Exercise details → Can you recast the material from the line with "Task: Open the 保管箱 tab" up to and including its final line as a numbered list, leaving out blank lines and the pictures?

Records for the exercise →
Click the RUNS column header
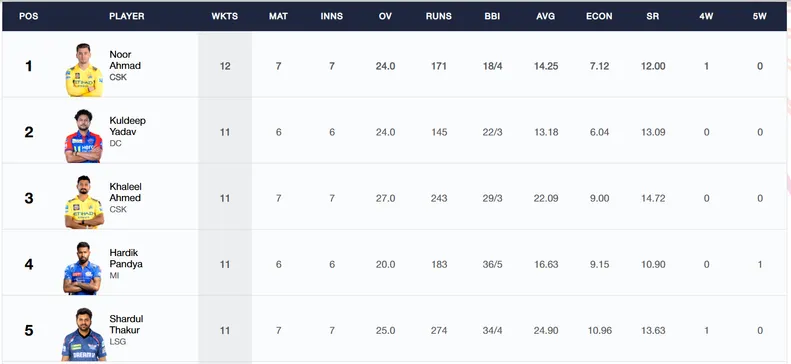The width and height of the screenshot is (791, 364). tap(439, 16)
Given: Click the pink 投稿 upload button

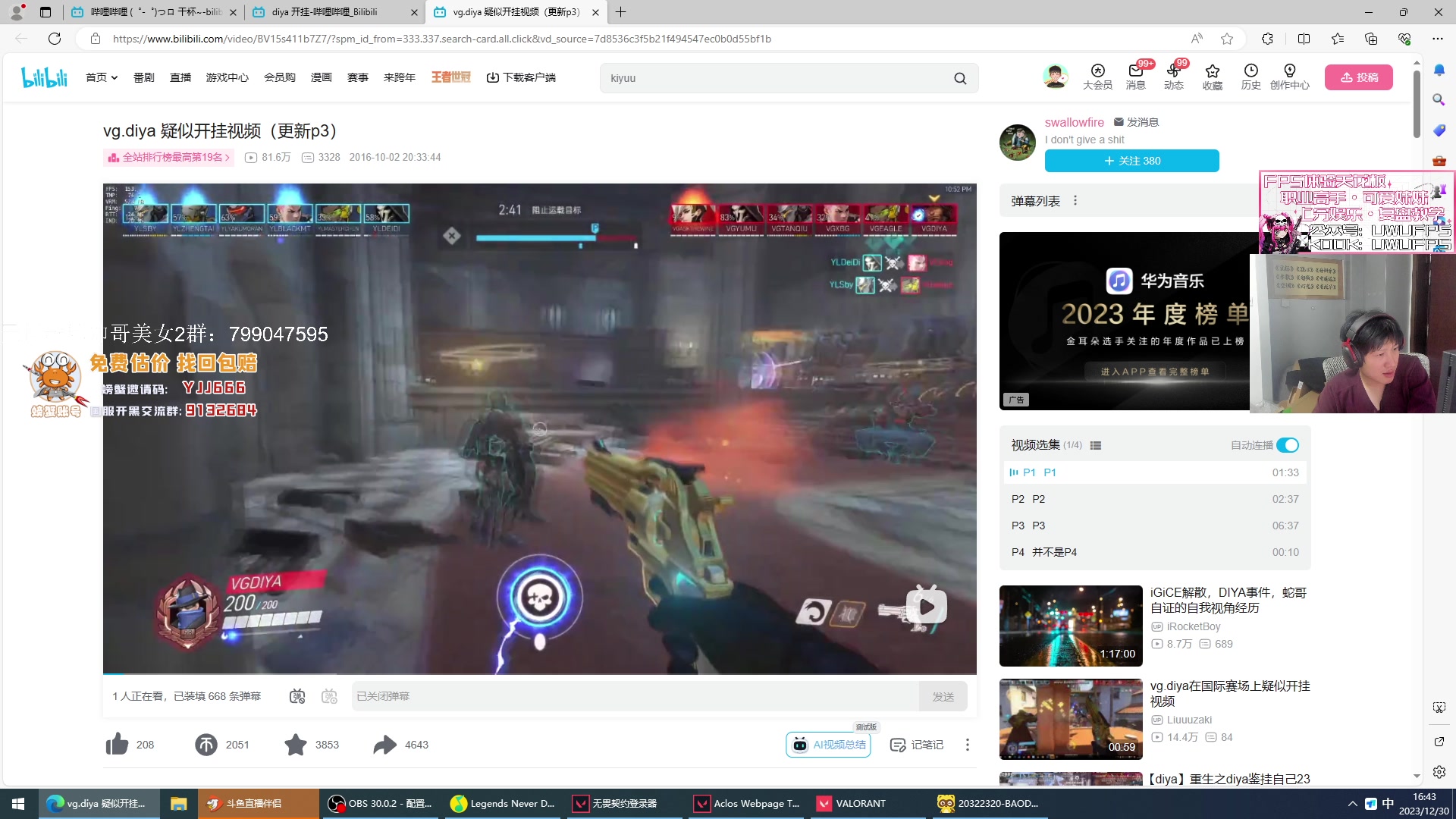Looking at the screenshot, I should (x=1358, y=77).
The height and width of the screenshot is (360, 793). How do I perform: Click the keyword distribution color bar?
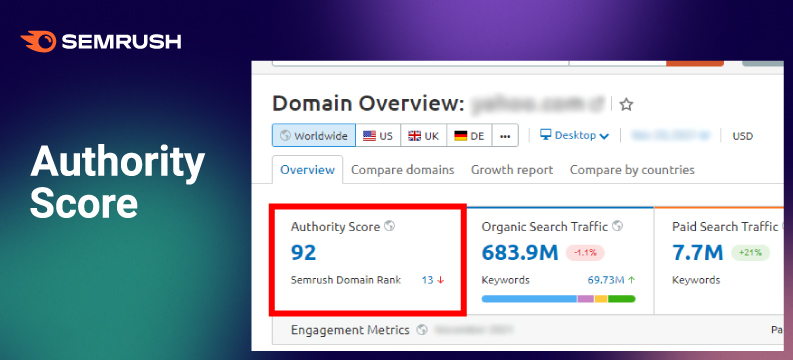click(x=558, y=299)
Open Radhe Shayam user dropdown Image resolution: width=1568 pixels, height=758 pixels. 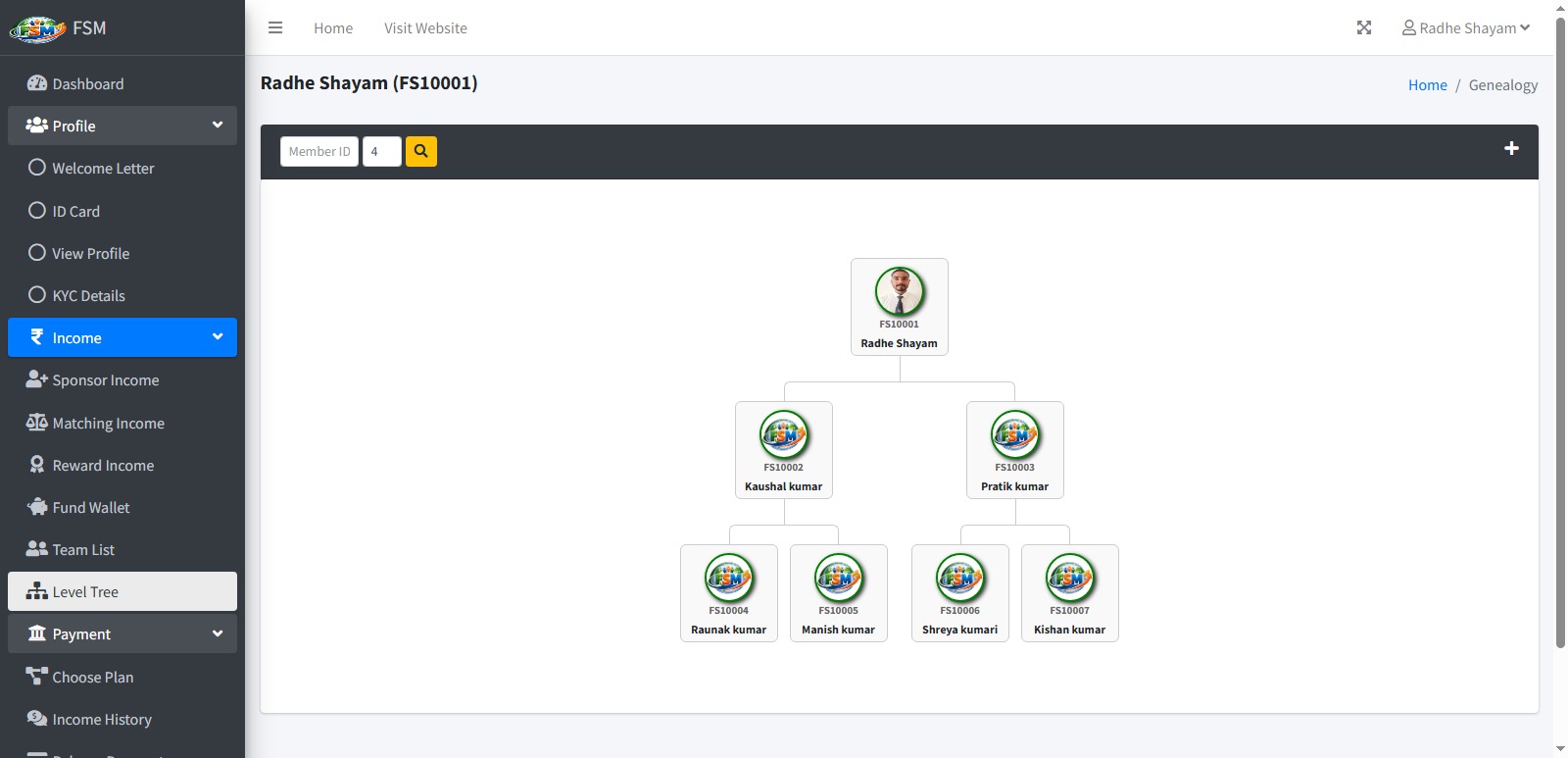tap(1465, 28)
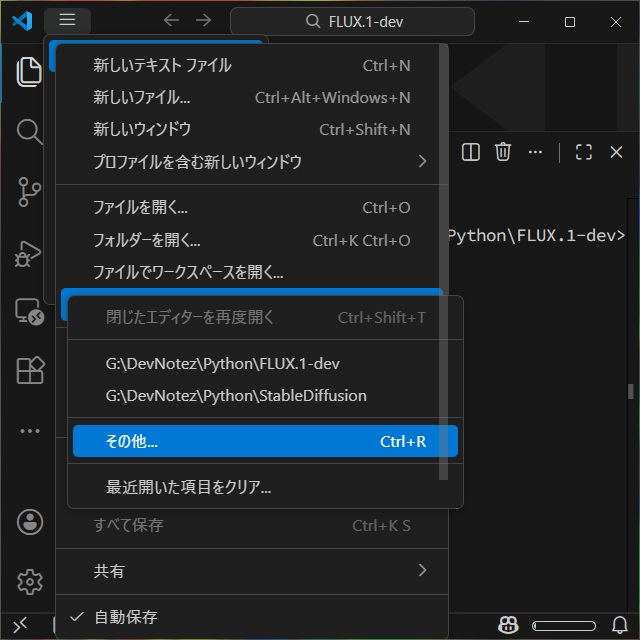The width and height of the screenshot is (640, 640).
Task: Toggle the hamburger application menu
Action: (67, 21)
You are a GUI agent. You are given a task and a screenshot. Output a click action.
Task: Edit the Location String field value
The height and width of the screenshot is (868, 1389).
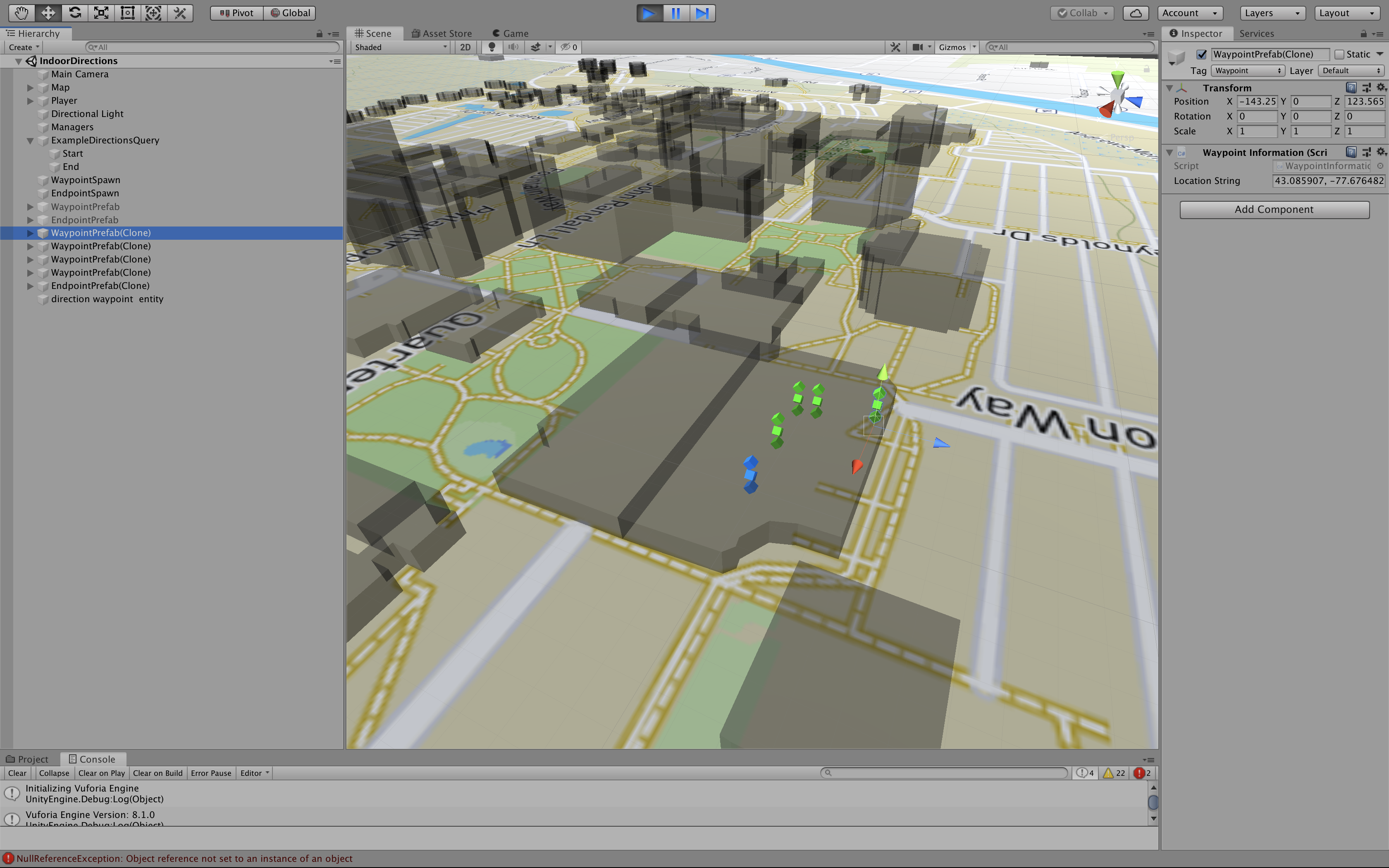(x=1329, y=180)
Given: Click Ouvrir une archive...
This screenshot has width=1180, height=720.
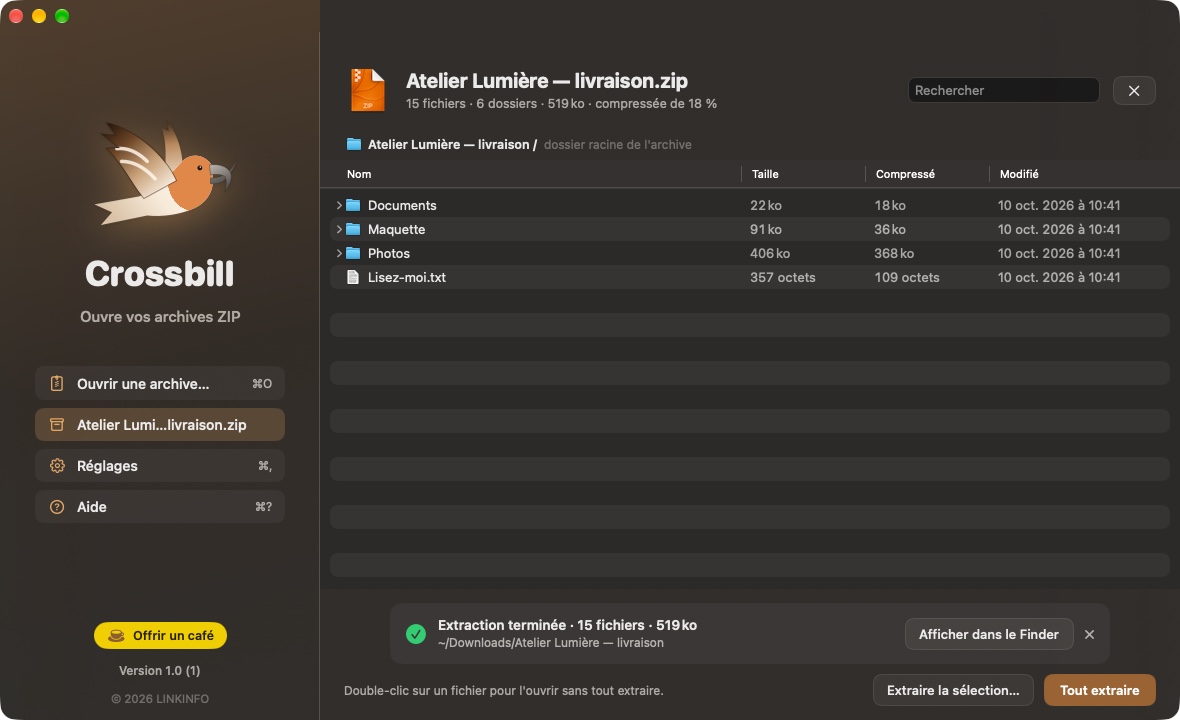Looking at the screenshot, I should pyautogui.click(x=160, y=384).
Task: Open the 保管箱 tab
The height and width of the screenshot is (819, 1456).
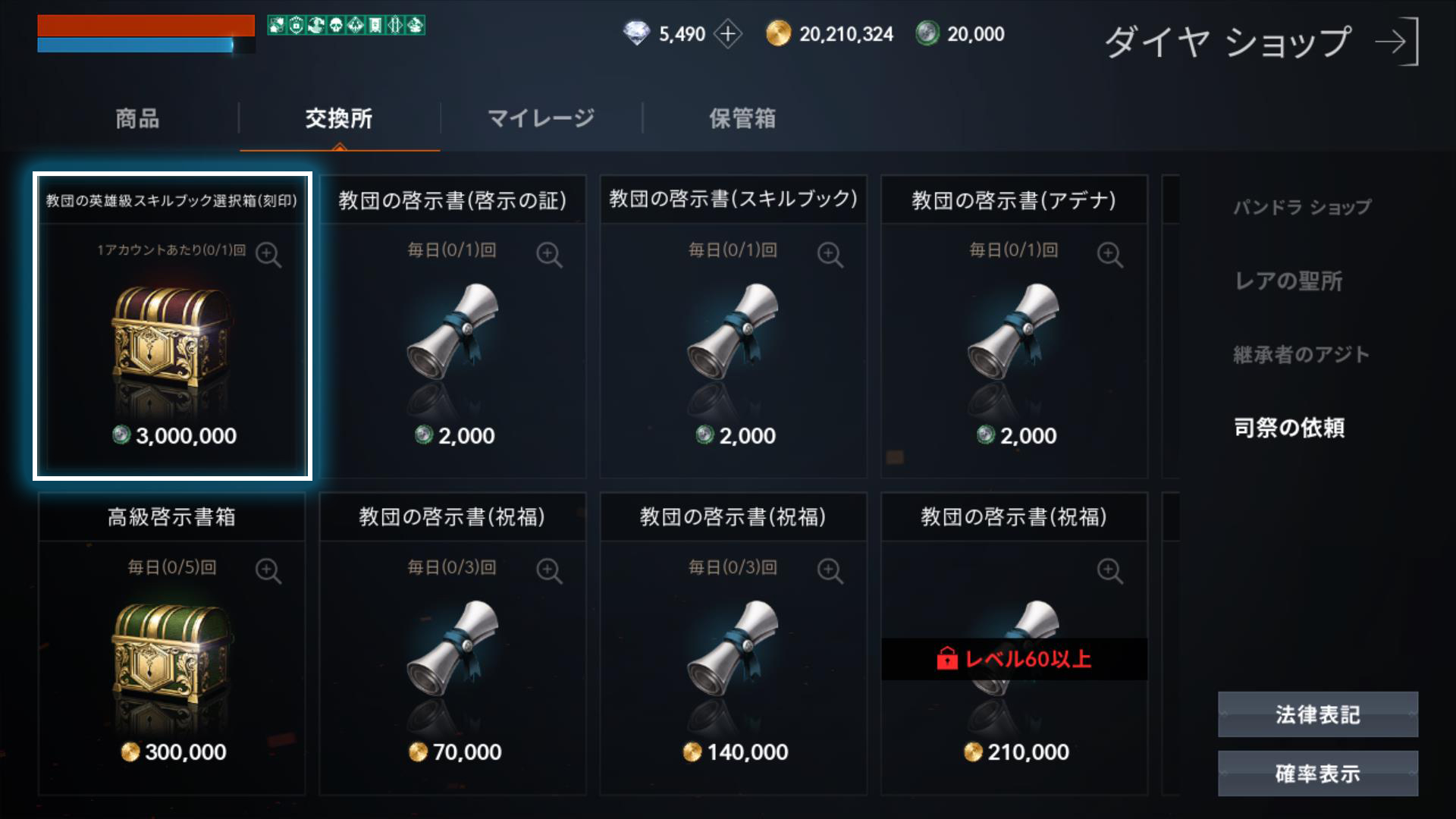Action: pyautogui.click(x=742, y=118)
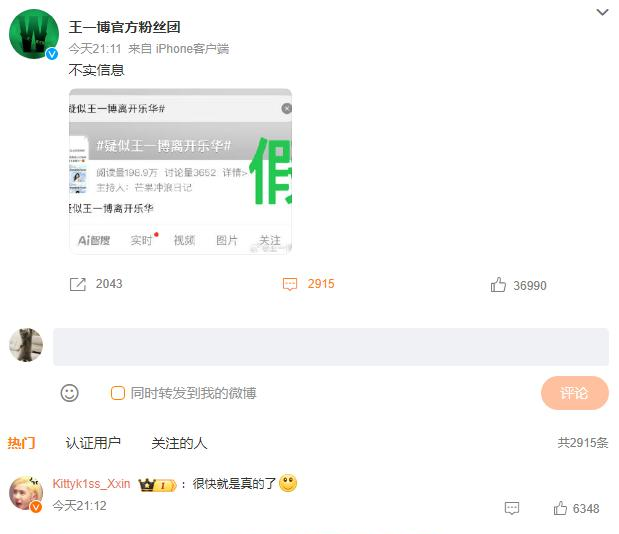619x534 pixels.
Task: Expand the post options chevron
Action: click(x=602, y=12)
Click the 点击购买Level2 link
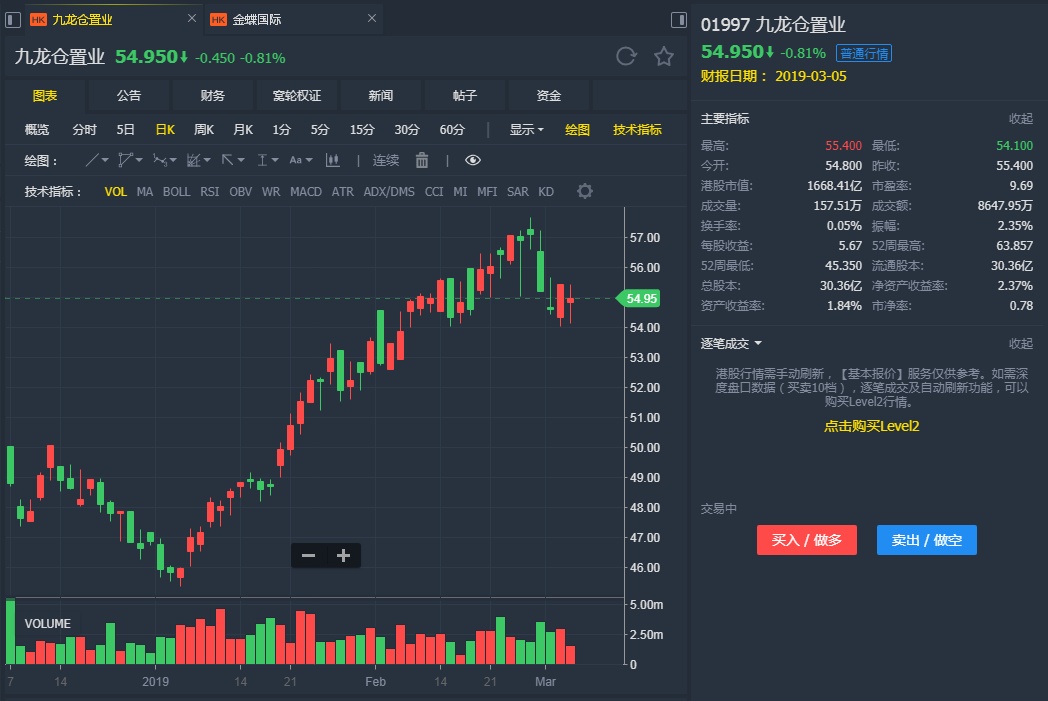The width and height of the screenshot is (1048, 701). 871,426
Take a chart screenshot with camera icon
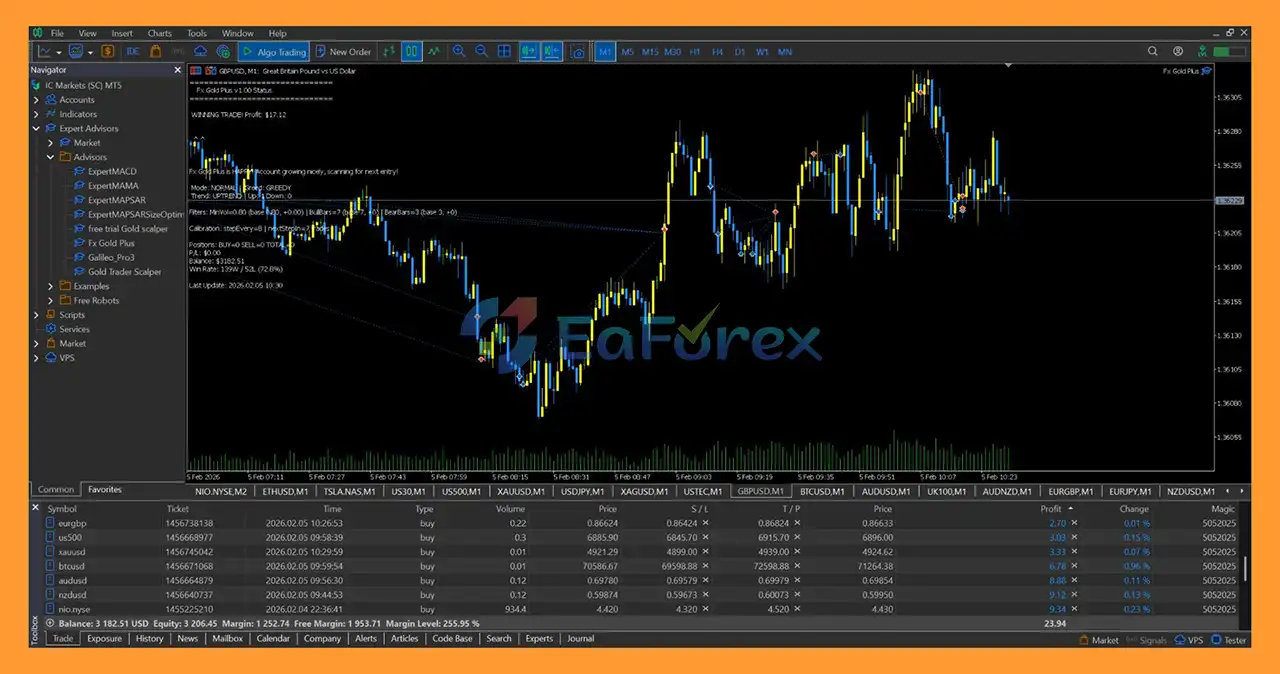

Worked solution →
1. Task: Open the 保管箱 tab
2. The height and width of the screenshot is (819, 1456).
3. Action: pyautogui.click(x=742, y=118)
4. 619x534 pixels.
5. Task: Expand the post options chevron
6. Action: click(x=602, y=12)
7. Click the 点击购买Level2 link
8. The width and height of the screenshot is (1048, 701). 871,426
9. Take a chart screenshot with camera icon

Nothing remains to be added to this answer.